According to Louise Burke of the Canadian Institute of Sport, “Elite swimmers may be predisposed to have higher body fat levels because it is a help, or at least less of a disadvantage, to their swimming. Rounded shoulders and smooth curves may be more biomechanically sound than body angles. Higher body fat levels are a greater disadvantage to weight bearing sports like running.” Other studies confirm what the casual observer notes to be true – while swimming is comparable in terms of calorie burn, it doesn’t produce the same results in weight loss to land-based exercise such as running.
My Conclusion on Swimming
I’m still learning the technique of being a proficient swimmer. Truthfully, I don’t look forward to it like I did my running or boxing workouts. Still, I know swimming is good for my body. I know that even if my body heals and I start running (or boxing) again, those days are somewhat numbered.
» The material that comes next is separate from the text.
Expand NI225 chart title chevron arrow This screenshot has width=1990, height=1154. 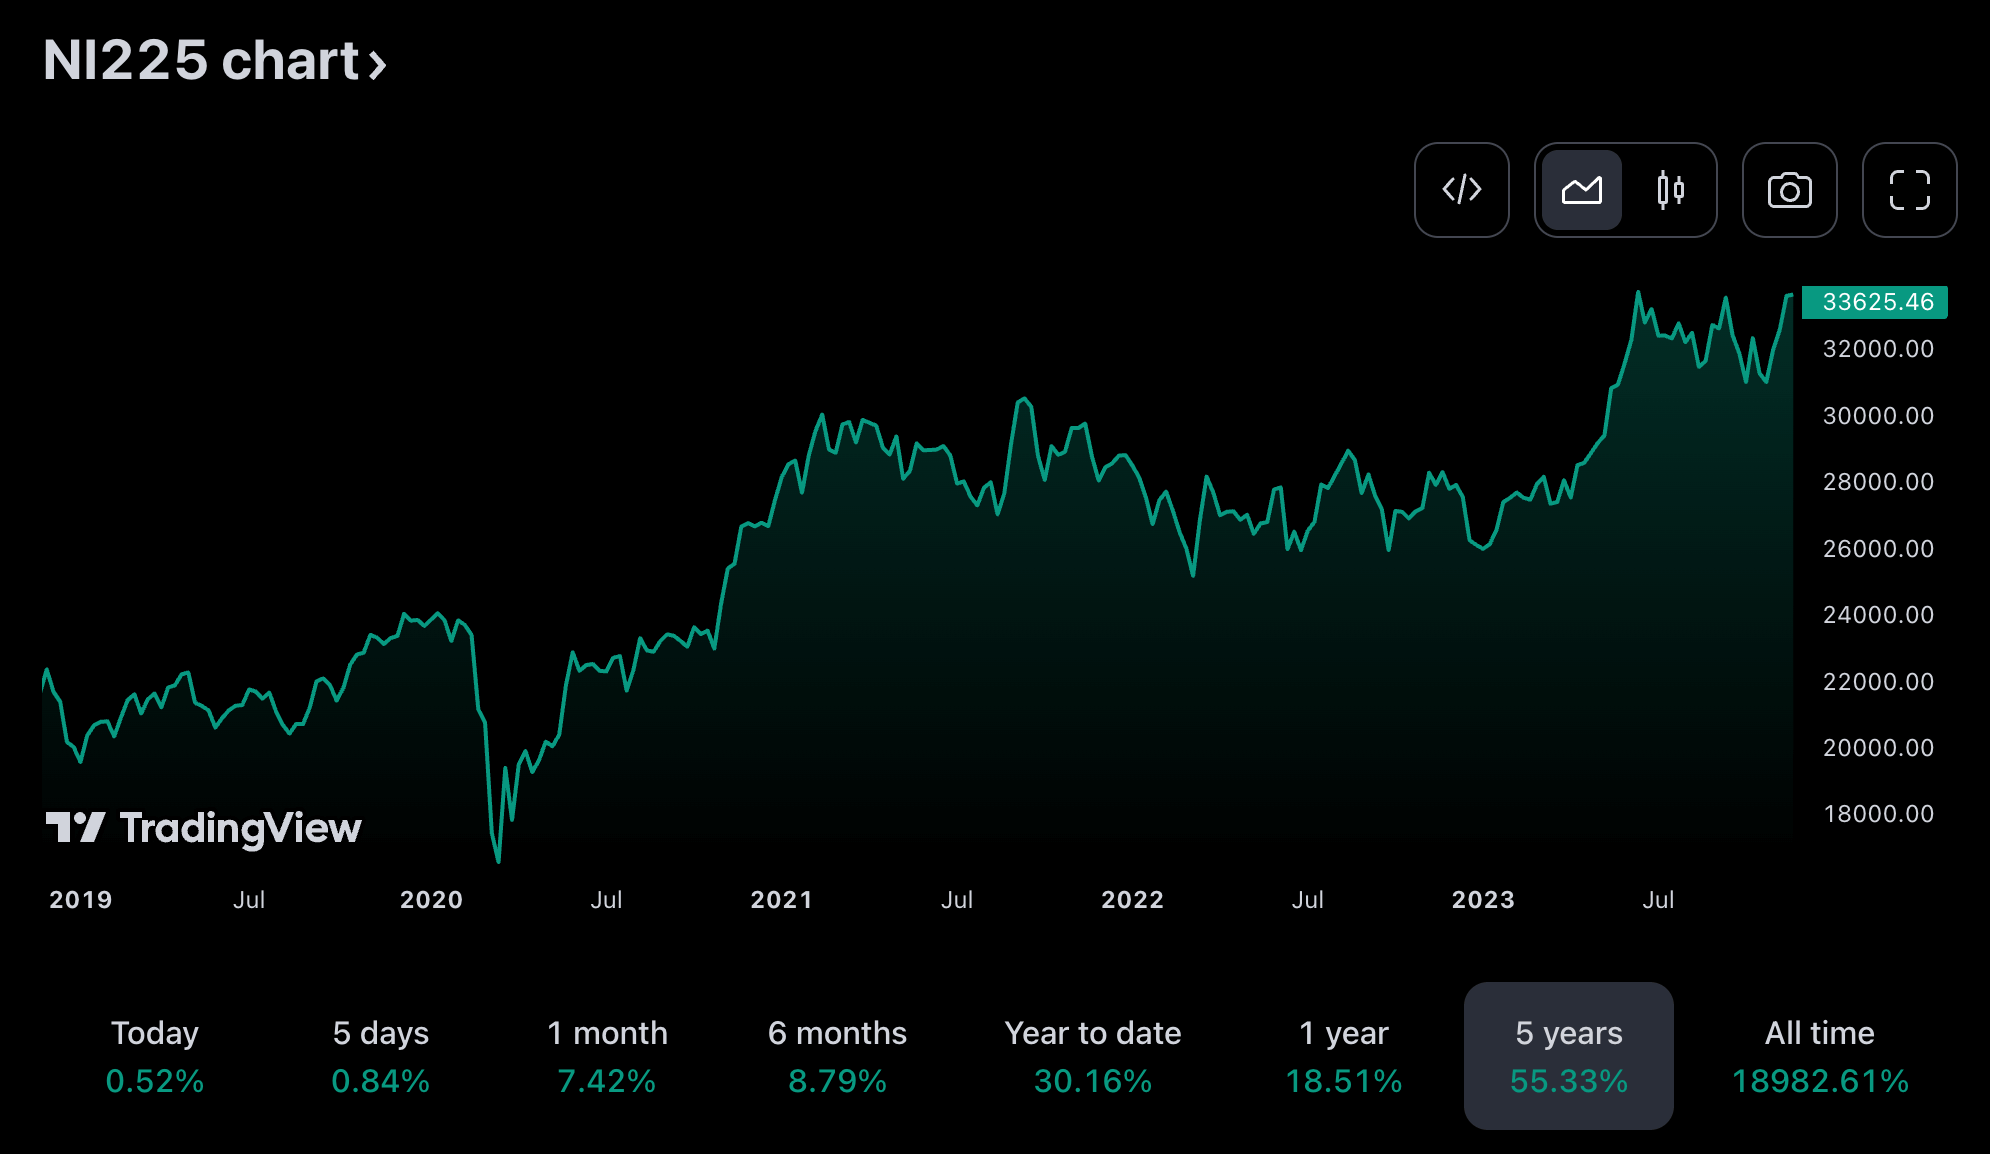(x=377, y=65)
But my days in the pool can and will stay with me for the whole ride. Swimming isn’t as fun, swimming isn’t as efficient, but swimming has taught me to find that present moment and accept what my body needs. My body feels better as a result of swimming and that’s good enough for me.
References:
1. Louise Burke. “Swimmers Body fat mystery!” Sportsci.org.
2. “Health Benefits of Water-based Exercise,” Centers for Disease Control and Prevention, Page last updated: March 6, 2013
3. NL Chase, et al. “Swimming and all-cause mortality risk compared with running, walking, and sedentary habits in men.” Int J of Aquatic Res and Educ. (2008) 2(3):213-23.
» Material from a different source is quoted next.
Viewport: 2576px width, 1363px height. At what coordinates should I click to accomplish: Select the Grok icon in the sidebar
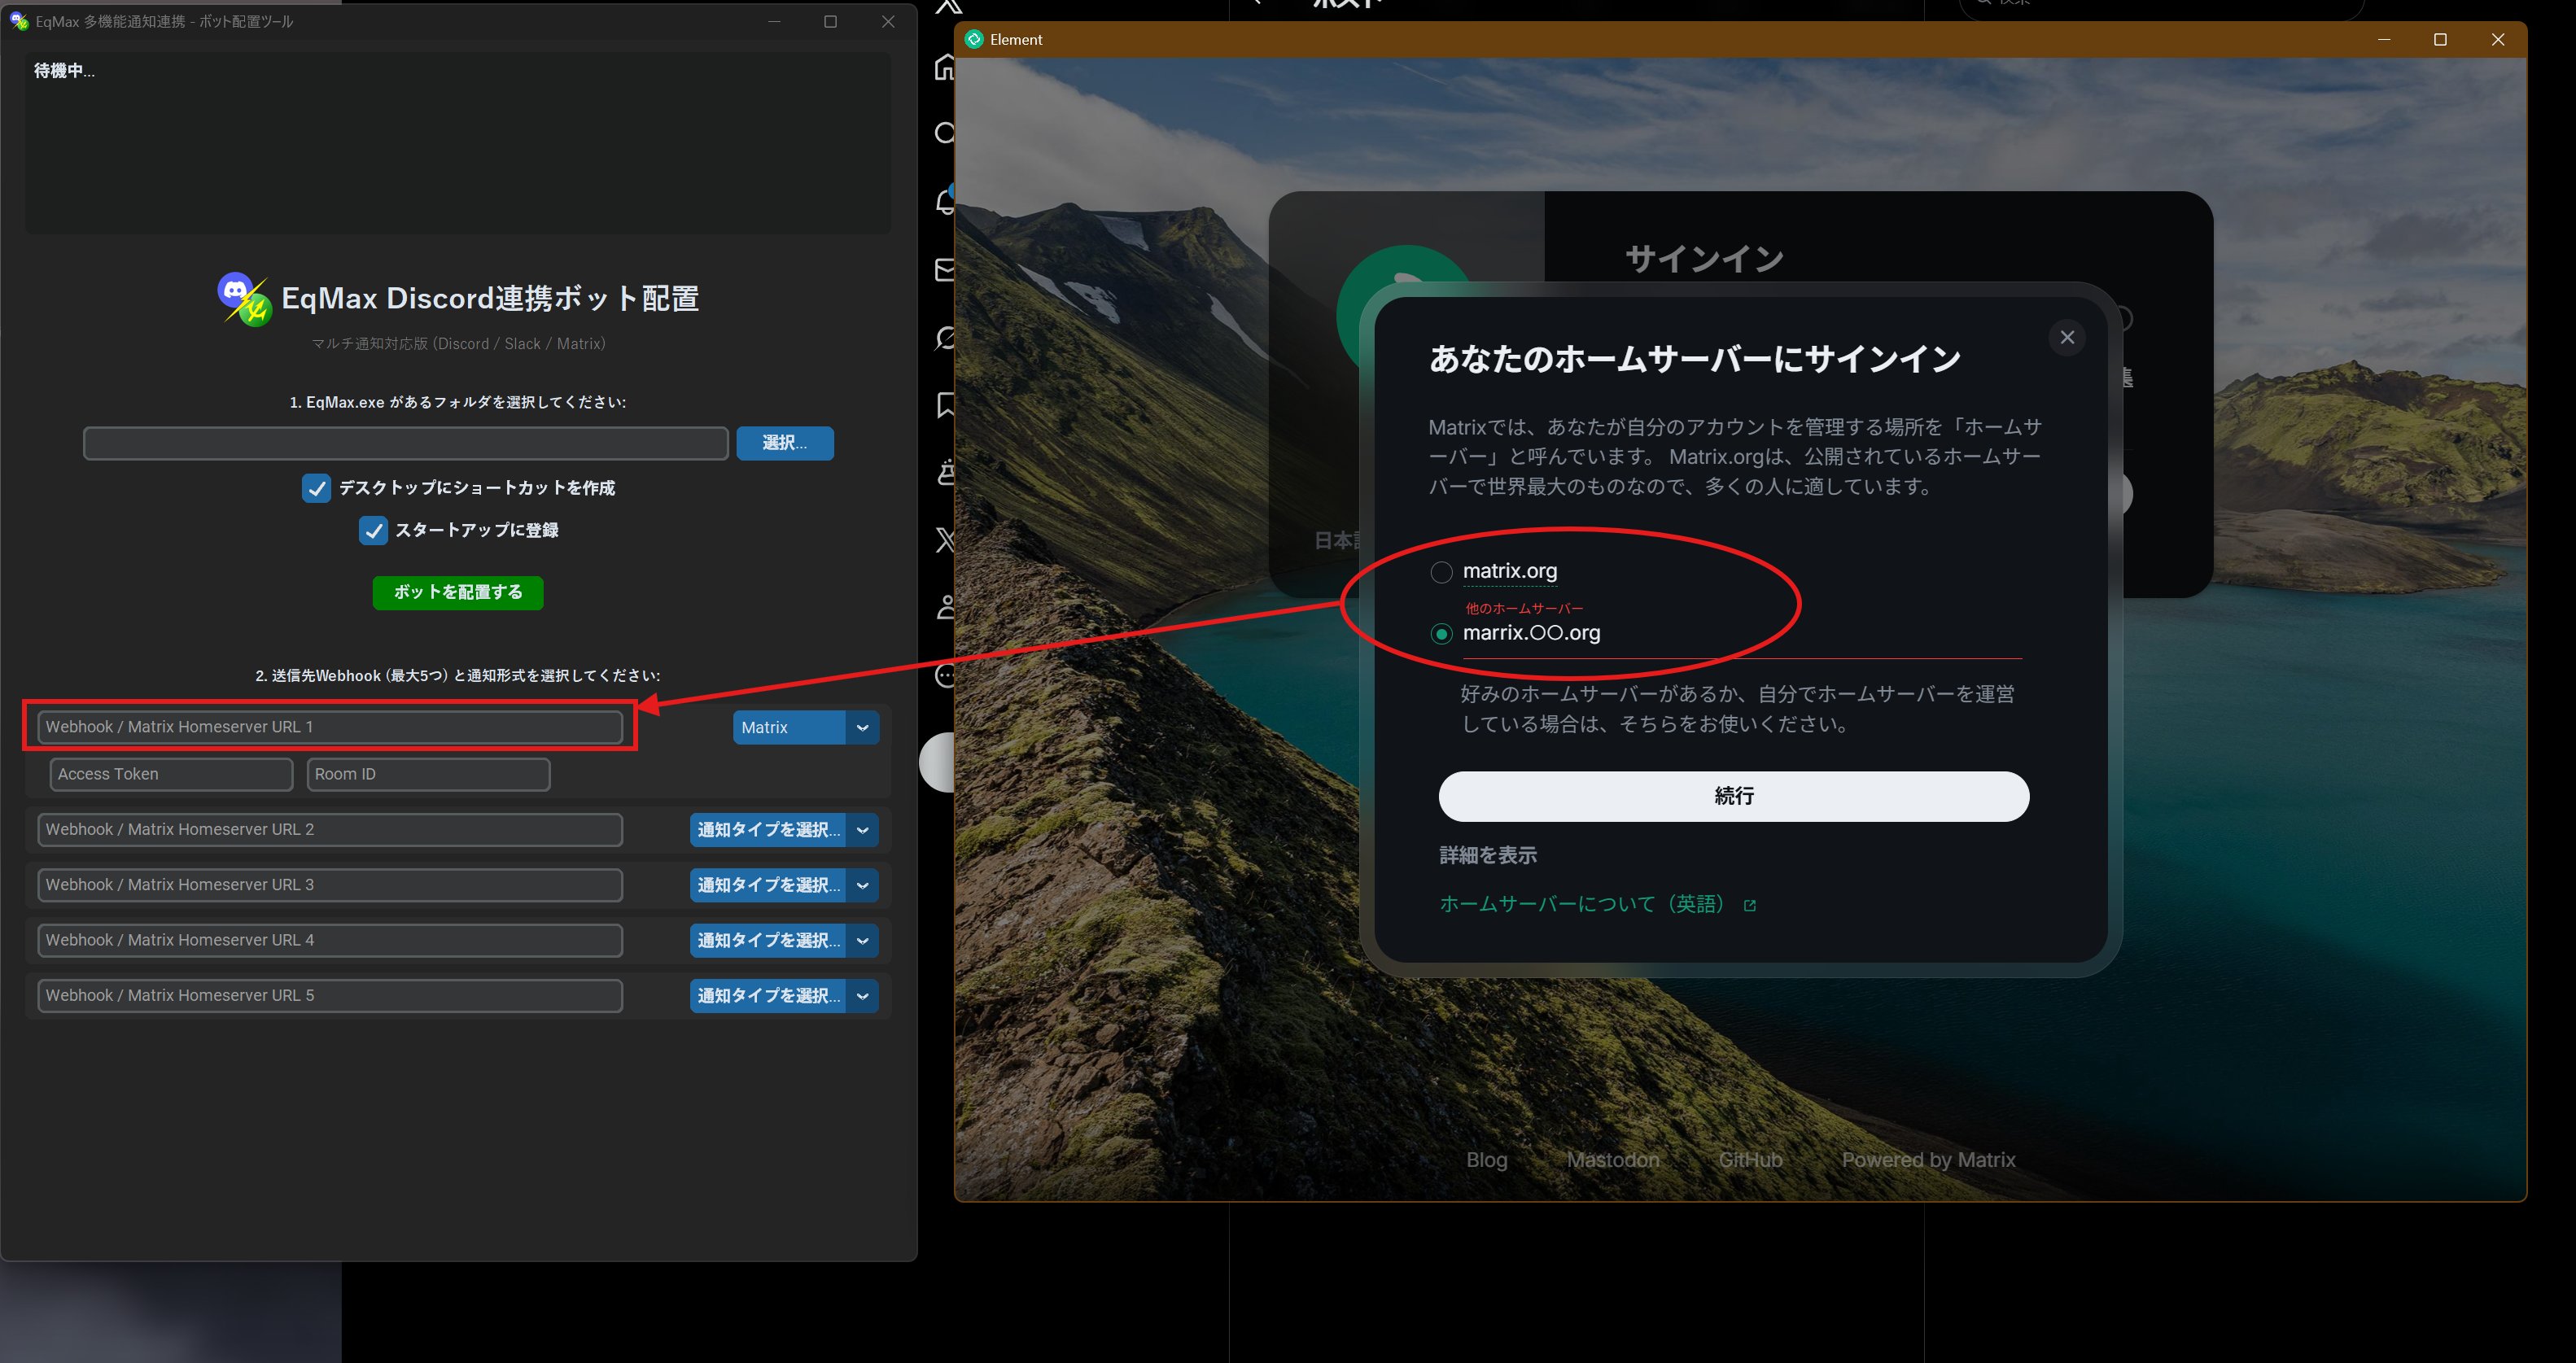[x=945, y=338]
4. BG Berger and DR Owen, “Mood alteration with yoga and swimming: aerobic exercise may not be necessary.” Percept Mot Skills. (1992) 75(3 Pt 2):1331-43.
5. M. Flynn, “Fat storage in athletes: metabolic and hormonal responses to swimming and running.” Int J Sports Med (1990) 11 (6): 433-440.
6. E Gappmeier, “Aerobic exercise in water versus walking on land: effects on indices of fat reduction and weight loss of obese women.” J Sports med Phys Fitness. (2006) 46(4): 564-569.